STATE LEMON LAWS
If your new car is spending more time in the shop than on the road, you may be able to get relief from your state's lemon law. These laws are designed to ensure that new-car buyers aren't stuck with manufacturers' mistakes.
Lemon laws in some states cover leased or used vehicles as well as new ones. To find out about the lemon law that applies to your car or truck, contact the consumer affairs office or attorney general's office in the state where you bought the vehicle.
Generally, lemon laws allow a car owner to seek a refund or replacement if a vehicle has a defect or condition that substantially impairs its use, market value or safety, and the defect is not fixed within a "reasonable" number of repair attempts--usually defined as four repair attempts or 30 days out of service within the first 12 months or 12,000 miles of ownership. (In some states, the lemon law applies for different periods; see the table on the next page.)
Arbitration is state-run in Connecticut, Florida, Georgia, Hawaii, Maine, Massachusetts, New Hampshire, New Jersey, New York, Texas, Vermont and Washington. In other states, arbitration programs are run by the automaker, the Better Business Bureau or the National Automobile Dealers Association.

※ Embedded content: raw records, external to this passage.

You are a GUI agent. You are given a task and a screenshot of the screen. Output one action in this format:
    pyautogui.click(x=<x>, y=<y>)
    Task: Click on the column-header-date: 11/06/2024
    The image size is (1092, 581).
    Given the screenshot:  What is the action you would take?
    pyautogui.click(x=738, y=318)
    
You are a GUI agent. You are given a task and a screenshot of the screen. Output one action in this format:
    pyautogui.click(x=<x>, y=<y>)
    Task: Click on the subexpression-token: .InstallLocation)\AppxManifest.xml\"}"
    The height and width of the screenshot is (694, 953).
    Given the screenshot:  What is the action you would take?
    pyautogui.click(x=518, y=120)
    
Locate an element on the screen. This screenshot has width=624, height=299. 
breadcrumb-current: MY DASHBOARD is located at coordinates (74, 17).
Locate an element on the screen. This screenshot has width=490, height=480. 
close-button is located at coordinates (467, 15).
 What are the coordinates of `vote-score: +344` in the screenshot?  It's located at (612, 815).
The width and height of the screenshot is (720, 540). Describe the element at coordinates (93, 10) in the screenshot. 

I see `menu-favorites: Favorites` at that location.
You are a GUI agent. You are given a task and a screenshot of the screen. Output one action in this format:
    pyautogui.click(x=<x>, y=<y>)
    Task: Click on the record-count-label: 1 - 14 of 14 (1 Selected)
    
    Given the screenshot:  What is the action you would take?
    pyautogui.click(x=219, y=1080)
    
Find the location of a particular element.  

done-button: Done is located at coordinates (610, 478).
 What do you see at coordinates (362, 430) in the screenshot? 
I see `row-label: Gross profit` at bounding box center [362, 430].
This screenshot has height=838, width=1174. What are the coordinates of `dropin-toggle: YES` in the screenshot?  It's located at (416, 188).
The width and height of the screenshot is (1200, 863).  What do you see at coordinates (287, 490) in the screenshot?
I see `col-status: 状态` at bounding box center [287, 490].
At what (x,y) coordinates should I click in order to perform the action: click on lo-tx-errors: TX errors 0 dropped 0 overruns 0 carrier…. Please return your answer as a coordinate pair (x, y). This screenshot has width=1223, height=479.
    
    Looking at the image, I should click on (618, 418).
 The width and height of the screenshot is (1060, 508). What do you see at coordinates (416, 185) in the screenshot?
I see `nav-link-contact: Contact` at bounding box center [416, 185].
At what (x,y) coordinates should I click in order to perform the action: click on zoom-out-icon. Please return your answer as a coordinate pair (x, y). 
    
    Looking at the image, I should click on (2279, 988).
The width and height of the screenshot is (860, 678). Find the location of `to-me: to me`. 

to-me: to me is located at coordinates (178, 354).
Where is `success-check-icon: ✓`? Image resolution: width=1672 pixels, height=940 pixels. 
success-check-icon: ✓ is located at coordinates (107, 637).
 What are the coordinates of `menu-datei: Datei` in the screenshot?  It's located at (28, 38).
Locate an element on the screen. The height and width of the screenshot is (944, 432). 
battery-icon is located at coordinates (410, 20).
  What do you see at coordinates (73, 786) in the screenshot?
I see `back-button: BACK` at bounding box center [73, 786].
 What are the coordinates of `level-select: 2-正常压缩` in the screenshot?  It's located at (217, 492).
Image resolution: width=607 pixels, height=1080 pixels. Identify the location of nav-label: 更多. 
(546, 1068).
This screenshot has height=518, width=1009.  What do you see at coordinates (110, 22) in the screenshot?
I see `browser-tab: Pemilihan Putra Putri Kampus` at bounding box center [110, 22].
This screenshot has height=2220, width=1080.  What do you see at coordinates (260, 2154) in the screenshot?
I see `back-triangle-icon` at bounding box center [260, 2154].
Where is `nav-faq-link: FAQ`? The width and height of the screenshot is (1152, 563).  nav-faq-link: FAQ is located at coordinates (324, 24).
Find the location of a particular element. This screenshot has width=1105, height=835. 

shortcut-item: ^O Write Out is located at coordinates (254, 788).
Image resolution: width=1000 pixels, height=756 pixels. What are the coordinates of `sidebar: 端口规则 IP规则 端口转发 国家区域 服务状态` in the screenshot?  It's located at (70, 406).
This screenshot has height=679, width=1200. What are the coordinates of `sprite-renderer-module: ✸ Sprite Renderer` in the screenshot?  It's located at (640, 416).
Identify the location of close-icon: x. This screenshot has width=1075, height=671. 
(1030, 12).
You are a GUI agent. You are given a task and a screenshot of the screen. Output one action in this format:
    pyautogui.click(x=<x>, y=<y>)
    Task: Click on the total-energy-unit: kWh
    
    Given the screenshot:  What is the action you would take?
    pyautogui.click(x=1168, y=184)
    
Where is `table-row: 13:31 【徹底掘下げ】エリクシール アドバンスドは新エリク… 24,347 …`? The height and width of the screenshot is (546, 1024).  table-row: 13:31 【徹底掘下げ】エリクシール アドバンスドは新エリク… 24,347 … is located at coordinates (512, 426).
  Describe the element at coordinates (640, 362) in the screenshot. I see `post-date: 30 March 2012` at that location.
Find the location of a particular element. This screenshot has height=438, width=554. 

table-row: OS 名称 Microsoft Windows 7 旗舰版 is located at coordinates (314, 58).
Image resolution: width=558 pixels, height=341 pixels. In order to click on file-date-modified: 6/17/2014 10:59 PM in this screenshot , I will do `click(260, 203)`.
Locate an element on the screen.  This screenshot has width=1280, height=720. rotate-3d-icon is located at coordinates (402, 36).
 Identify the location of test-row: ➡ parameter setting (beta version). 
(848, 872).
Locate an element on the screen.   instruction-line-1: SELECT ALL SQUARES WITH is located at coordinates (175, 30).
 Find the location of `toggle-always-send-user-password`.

In most states, you present your case to an arbitration board, either in person or by telephone or letter. The automaker also presents its side. If you prove your case, the arbitration board can force the automaker to buy the car back.
The automaker is usually required to abide by the arbitrator's ruling if you win. But if you're not happy with the arbitrator's decision, you can usually still take your case to court.